[Proj] Re: Transverse or oblique width-adjusted Aitoff or Hammer-Aitoff for oblong regions

strebe strebe at aol.com
Tue Jul 22 23:51:01 EDT 2008

Mr. Ossipoff:

If the oblong region is on the order of 180° of extent, a meridian-multiplied Aitoff may well perform better than a cylindric equidistant. I would expect the benefit to decrease as the extent increased, eventually turning worse. This is just a (reasonably well-educated) guess. With the assistance of symbolic math programs (Mathematica, Maple, &c.), it should not be terribly difficult to derive closed-form expresssions for scale variation around a given point on the transverse Aitoff, being the simple projection that it is. Cylindric equidistant being even simpler, the comparison would not be so onerous, either. That would answer the question of transverse Aitoff versus cylindric equidistant.
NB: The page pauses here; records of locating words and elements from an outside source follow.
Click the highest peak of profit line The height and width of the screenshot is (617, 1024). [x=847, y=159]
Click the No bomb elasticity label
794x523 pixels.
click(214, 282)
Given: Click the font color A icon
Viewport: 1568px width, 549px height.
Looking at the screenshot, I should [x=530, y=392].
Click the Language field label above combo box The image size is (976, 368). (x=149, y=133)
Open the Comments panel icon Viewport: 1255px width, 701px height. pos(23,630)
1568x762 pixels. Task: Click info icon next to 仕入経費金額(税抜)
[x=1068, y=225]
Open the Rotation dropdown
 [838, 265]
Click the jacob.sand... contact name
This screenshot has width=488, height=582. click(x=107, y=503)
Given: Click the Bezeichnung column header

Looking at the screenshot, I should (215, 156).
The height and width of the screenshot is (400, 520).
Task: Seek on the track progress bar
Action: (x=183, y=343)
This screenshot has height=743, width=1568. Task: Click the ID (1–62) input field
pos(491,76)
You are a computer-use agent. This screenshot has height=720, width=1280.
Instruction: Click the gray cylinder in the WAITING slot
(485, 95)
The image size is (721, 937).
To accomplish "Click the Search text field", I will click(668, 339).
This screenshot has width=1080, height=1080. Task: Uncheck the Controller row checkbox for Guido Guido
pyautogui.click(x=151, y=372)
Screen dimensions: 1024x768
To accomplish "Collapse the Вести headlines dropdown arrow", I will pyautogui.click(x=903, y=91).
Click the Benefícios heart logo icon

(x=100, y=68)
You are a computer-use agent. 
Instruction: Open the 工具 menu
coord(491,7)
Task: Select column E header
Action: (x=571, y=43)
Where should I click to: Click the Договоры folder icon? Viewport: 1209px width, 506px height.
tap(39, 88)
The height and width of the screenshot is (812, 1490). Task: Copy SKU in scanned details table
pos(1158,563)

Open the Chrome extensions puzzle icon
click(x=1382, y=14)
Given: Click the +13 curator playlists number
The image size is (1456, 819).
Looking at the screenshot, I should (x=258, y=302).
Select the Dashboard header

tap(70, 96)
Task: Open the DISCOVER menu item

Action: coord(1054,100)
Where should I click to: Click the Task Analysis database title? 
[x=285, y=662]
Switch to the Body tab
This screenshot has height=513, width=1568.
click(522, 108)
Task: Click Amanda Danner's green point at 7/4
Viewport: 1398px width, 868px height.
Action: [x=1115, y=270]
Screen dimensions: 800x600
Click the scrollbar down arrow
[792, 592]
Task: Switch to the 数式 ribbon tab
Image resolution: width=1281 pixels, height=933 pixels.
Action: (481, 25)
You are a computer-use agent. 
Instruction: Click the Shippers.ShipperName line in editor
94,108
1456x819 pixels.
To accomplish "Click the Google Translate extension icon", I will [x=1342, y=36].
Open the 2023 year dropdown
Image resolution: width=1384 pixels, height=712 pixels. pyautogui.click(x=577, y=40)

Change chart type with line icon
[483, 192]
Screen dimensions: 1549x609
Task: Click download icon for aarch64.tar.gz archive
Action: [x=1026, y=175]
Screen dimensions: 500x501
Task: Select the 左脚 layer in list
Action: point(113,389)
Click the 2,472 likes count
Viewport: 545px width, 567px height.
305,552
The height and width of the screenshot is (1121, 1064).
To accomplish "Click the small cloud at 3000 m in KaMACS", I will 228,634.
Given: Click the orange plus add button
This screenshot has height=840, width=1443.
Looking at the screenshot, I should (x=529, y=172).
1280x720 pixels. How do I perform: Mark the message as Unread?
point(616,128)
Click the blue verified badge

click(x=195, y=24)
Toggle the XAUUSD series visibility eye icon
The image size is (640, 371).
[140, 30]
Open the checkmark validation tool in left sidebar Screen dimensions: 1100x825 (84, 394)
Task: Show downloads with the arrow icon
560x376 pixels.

A much more difficult problem is to show that you have come anywhere near some theoretical "best" for the region, or even to show that it is better than a wide selection of possible alternatives. The latter, at least, would be important in establishing a robust claim of improvement.

Your musing over how atlases choose projections might be a little kind. 

-- daan Strebe

On Jul 22, 2008, at 12:15:26 PM, "Michael Ossipoff" <mikeo2106 at msn.com> wrote:
Again, thanks for the information. So then, there's no particular reason to expect a locally-centered and suitably oriented Aitoff map to have less scale variation than a similarly centered and oriented cylindrical equidistant map, for an extended oblong region. Actually that's a great relief, to hear that my belief about Aitoff and Hammer-Aitoff for oblong regions isn't true, or that the matter would be difficult to determine, because it means that I can stop wondering why I couldn't prove it to be true. Because I don't understand the determination of Aitoff's maximum scale variation, in comparison to other projections for such regions, it's a relief to hear that it isn't an elementary problem.

So maybe there's a good reason why Aitoff and Hammer-Aitoff aren't found in atlases, mapping oblong continents, countries and states.